Fleet-footed winger Kennedy continues to pop up with some vital scores and attacking involvements, outfoxing defenders with his trademark jink and burst of pace. The St. Mary’s College clubman finished with six tries in Hong Kong, including a hat-trick against Uruguay, a brace against Russia and the final try in the decider against the hosts.
Drawing breath after the post-match celebrations and trophy presentation, Kennedy commented: “Today was a tough day. We had Germany first up in the semi-final. We made hard work of it but thankfully got through. And then Hong Kong I thought was a pretty clinical performance in the final. Bar a couple of handling errors, we were pretty good throughout.
“In comparison to last year, last year we started very well, were kinda beating teams very well throughout and then ending up losing to Japan. Whereas this year we had a bit of a bumpy start, drawing with Uruguay, nearly losing that game. But day two we really pulled together (against Russia) and showed what we could do.

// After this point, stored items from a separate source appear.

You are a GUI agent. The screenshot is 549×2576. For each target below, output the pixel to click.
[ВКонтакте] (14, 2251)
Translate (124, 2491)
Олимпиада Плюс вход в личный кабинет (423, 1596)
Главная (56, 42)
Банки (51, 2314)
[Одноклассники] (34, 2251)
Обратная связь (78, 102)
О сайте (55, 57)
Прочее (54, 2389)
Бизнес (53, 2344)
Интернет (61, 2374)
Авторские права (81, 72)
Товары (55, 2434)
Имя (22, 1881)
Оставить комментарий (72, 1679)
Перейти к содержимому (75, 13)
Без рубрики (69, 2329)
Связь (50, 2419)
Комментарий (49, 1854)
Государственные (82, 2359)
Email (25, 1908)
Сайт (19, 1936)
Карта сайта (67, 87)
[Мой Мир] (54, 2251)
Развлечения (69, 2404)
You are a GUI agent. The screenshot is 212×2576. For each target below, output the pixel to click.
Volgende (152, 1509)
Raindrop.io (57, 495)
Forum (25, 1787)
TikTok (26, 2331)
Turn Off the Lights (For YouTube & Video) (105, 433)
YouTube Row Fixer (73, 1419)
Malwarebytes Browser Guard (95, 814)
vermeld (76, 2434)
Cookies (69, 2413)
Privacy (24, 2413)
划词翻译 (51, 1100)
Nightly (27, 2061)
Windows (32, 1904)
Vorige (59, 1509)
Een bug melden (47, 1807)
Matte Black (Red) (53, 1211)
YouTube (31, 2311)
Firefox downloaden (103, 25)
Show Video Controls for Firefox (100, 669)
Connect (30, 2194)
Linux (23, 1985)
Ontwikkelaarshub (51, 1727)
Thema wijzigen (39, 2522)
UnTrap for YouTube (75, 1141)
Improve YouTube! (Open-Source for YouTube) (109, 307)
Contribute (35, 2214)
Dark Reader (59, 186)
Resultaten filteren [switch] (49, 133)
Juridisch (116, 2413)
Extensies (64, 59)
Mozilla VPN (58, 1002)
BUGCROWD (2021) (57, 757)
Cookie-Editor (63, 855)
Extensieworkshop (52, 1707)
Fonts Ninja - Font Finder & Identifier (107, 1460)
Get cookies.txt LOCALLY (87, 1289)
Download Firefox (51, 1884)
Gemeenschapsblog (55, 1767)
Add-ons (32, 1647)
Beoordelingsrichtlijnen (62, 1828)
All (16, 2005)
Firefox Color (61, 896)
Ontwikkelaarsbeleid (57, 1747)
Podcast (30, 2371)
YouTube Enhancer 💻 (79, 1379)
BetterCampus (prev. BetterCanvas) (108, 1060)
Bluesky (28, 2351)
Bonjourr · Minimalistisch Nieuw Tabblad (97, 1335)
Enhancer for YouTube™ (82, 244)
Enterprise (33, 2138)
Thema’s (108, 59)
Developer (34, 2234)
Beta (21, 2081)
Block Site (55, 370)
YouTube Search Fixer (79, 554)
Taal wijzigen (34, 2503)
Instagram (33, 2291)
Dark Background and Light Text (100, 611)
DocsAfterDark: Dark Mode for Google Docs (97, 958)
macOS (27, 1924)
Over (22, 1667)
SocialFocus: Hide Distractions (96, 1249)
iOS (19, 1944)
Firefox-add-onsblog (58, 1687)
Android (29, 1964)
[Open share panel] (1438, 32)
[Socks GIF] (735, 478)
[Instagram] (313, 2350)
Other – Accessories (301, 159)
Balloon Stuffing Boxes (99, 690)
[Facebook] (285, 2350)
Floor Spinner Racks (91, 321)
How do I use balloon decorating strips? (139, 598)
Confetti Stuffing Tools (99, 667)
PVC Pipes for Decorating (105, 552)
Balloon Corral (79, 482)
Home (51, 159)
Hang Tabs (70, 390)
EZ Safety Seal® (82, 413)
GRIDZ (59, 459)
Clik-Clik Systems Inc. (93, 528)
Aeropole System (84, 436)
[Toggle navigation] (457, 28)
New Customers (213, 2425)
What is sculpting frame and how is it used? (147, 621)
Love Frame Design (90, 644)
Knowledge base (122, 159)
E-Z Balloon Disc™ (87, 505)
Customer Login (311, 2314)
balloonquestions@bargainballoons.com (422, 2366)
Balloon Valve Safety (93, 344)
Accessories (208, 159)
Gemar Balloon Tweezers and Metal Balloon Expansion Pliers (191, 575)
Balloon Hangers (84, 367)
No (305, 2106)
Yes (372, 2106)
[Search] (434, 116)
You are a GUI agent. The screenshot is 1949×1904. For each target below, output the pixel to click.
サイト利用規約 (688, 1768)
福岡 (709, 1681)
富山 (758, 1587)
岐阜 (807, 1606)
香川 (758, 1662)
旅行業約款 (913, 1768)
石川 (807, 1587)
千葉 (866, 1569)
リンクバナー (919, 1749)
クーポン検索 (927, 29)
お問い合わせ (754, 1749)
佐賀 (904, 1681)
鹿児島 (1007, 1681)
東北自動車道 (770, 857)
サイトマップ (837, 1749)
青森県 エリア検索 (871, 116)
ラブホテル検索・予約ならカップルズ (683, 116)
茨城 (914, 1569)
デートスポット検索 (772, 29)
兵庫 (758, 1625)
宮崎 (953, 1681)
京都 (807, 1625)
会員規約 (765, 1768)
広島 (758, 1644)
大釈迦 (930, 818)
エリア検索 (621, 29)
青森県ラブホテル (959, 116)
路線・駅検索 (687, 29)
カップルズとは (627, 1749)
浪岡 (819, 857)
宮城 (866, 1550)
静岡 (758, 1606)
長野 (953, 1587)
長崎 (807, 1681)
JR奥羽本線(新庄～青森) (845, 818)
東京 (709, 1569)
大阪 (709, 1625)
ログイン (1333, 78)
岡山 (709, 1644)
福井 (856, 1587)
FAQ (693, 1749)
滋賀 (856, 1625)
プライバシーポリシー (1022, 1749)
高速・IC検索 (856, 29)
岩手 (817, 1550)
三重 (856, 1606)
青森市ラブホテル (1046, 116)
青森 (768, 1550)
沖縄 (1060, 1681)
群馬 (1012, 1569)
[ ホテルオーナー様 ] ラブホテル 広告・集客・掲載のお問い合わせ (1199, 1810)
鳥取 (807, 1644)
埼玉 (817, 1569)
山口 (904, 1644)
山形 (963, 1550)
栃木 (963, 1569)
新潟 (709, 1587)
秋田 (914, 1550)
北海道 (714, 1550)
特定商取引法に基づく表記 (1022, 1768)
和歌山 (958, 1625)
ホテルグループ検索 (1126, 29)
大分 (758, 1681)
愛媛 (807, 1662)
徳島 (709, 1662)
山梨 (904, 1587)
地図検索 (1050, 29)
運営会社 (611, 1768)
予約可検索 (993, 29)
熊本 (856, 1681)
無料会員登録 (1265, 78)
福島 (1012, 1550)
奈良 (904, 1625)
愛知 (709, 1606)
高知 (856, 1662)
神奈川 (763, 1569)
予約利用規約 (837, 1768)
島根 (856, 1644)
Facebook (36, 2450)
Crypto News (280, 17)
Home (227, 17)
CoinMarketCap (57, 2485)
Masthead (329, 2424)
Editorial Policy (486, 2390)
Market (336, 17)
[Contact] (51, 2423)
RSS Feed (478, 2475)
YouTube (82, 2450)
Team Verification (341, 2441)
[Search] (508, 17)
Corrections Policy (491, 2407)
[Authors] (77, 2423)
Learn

“Today I think it was just about getting through the matches. We had some illness and injuries in camp, throughout the six matches I don’t think we had the full twelve players once. But you’ve got to deal with these things and I thought we did pretty well. So that was a fierce positive throughout the weekend.”
Still only 22, Kennedy has been almost ever-present for the Ireland Sevens side over the last four years, during which time he also had stints in the Leinster sub-Academy and Academy, and was part of the Ireland Under-20 squad that finished as runners-up at the 2016 World Rugby U-20 Championship.
He credits last year’s disappointment as one of the reasons why they were able to pull off World Series promotion at the second attempt. “This time last year was probably the most disappointing moment of all our rugby careers, whereas this is the most positive moment of all our rugby careers,” explained the son of the former Ireland senior international of the same name – Terry Kennedy senior won 13 caps between 1978 and 1981.
“I think the experience in that semi-final last year helped us pull through against Germany, and that was what we really needed. We had that experience in the bank and it really helped us.”
Anthony Eddy’s men will get some more game-time against the world’s leading Sevens exponents as an invitational team at the upcoming London and Paris legs of this season’s World Series, before their debut as a core team in Dubai in December. Roche starred at Twickenham last summer and cannot wait to run out at English Rugby HQ again.
Looking forward to the London 7s on May 25-26, the two-time All-Ireland League winner with Lansdowne said: “Yeah, we’re pumped. Obviously we’re going to enjoy this moment (in winning a place on the World Series). The next tournament is London next month and we’re going to go there and shock the place again.”